Capitolo 1 — La promessa della chevaleressa
Nel regno di Valdombra, dove le torri mordevano il cielo e i fossati brillavano come lame d'acqua, viveva una chevaleressa di nome Liora. Indossava un'armatura leggera, segnata da graffi sinceri, e portava al fianco una spada che aveva imparato a usare non per vanità, ma per protezione.
Liora era famosa per una cosa che non si vedeva sull'acciaio: la sua attenzione per gli altri. Quando attraversava il mercato, aiutava i mercanti a sollevare i sacchi di farina; quando passava accanto ai bambini, ascoltava le loro domande come se fossero messaggi importanti.

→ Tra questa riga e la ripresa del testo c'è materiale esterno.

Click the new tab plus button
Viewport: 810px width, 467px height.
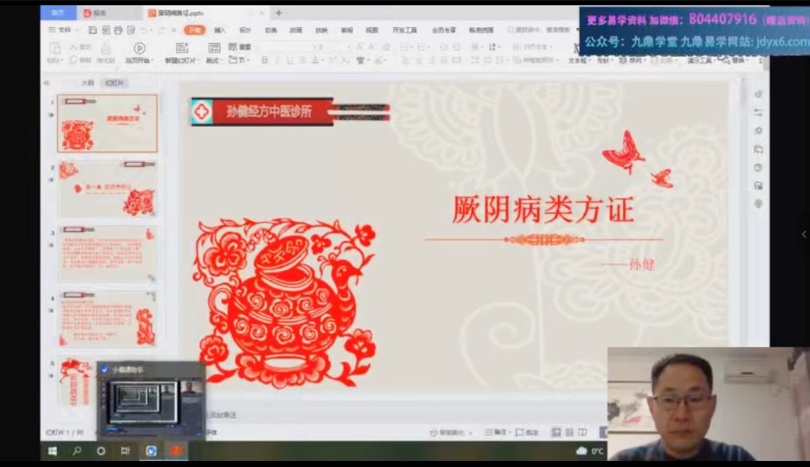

Quella sera, nel castello, le candele tremavano per un vento inquieto. Il vecchio custode delle porte, Maestro Brann, la attendeva nella sala delle mappe. Aveva dita macchiate d'inchiostro e una barba così lunga che sembrava una pergamena arrotolata.
«Liora,» disse, «abbiamo un problema che non si risolve con una carica a cavallo.»
Lei sollevò il viso. «Allora lo risolveremo con la testa.»
Brann le mostrò un cilindro di legno con un sigillo di cera. «La Parola d'Alba. È il codice che apre la Grata del Nord. Ogni giorno, all'alba, deve cambiare. Se resta uguale, le spie del Duca di Nerociglio entreranno senza neppure sporcarsi gli stivali.»
«E perché me lo dici adesso?» chiese Liora.
Brann sospirò. «Perché chi la cambia di solito… è sparito. Stanotte doveva farlo il messaggero reale. Non è tornato. E senza la nuova parola, all'alba la grata non riconoscerà nessuno.»
Liora sentì la responsabilità come un mantello pesante. Ma non si tirò indietro. «Dimmi dove devo andare.»
Brann indicò sulla mappa un punto nero tra boschi e rocce. «Alla Torre delle Cifre, oltre il Ponte Sibilante. Là vive suor Edea, custode dei codici. Ti consegnerà la nuova parola… se arriverai in tempo.»
«Allora non arriverò in tempo,» disse Liora, agganciando l'elmo, «arriverò un attimo prima.»
Brann tentò un sorriso. «Saggia e testarda. Una combinazione pericolosa.»
«Meglio pericolosa che inutile.» Liora si girò verso la porta. «E preparate una lanterna per l'alba. Non mi piace che l'alba trovi qualcuno al buio.»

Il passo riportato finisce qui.